Interactive Data Science with Jupyter Notebooks

In my videos, you’ve seen me running Python code live on screen and showing the results. Today, I want to share with you how I’ve been doing this, and show how you can take advantage of it too!

The way I’ve been running Python code live on screen is by using a python package called Jupyter. Jupyter is built on the IPython project and allows for interactive python to be run in your browser. But it is so much more than that. From bash commands to special “magics” and plugins, Jupyter enhances the Python coding experience greatly.

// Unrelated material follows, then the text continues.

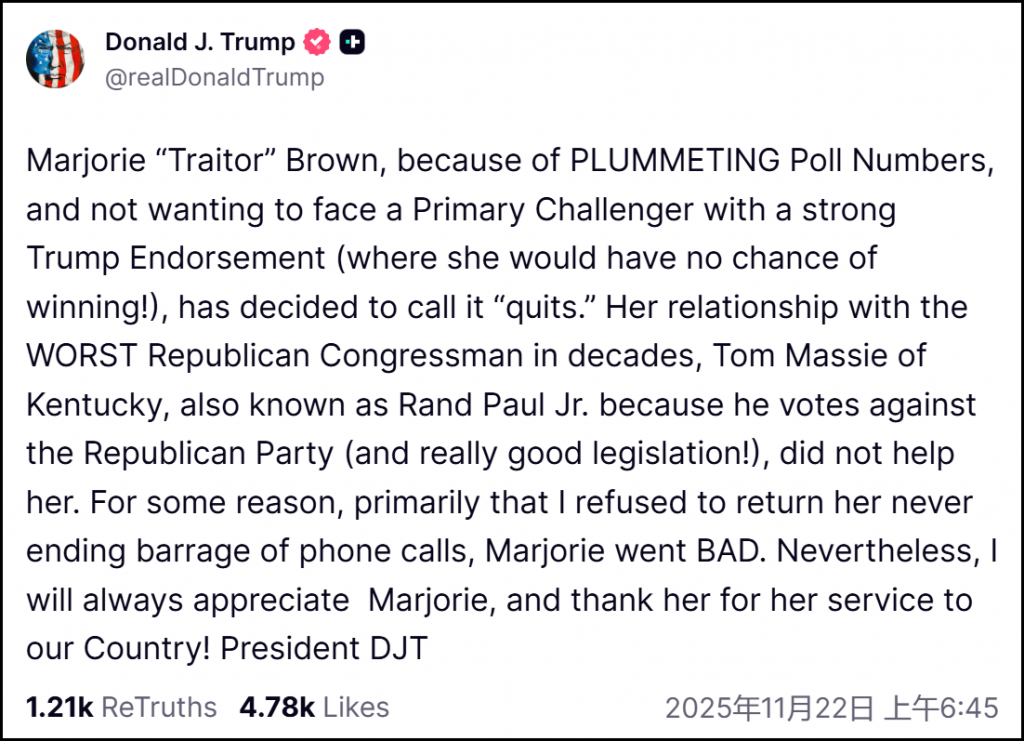This screenshot has width=1024, height=741.
Task: Open the Donald J. Trump display name
Action: [x=200, y=43]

If you’re already using Jupyter, I hope I can improve your workflow and show you some new tricks. If you’re not using Jupyter yet, then let’s dive right in.


Installation and Startup

The easiest way to install Jupyter is by running pip install jupyter, though if you use a packaged python distribution such as Anaconda, you may already have it installed. Be sure to activate your Python environment first. Let’s dive in.

When running Jupyter locally, you’ll connect to a locally running webserver through your browser, typically on port 8888. Start your notebook by running jupyter notebook in your working directory. Typically Jupyter will open automatically once it starts up, but if not, point your browser over to localhost:8888.

If you don’t already have a notebook you want to open, you can create one by clicking on ‘New’ and selecting Python 2 or 3, depending on which version of Python you have running in your environment. Jupyter is quite flexible and can actually handle many languages and file types, though we’ll stick with just Python for now.

Running code in Jupyter Notebooks

Once you have a new notebook running, you can write some python code in the empty cell and just hit ctrl+enter to run it. We can run all our typical Python code here, just like you might write in a Python script. The difference is that we can run it and see the results right away!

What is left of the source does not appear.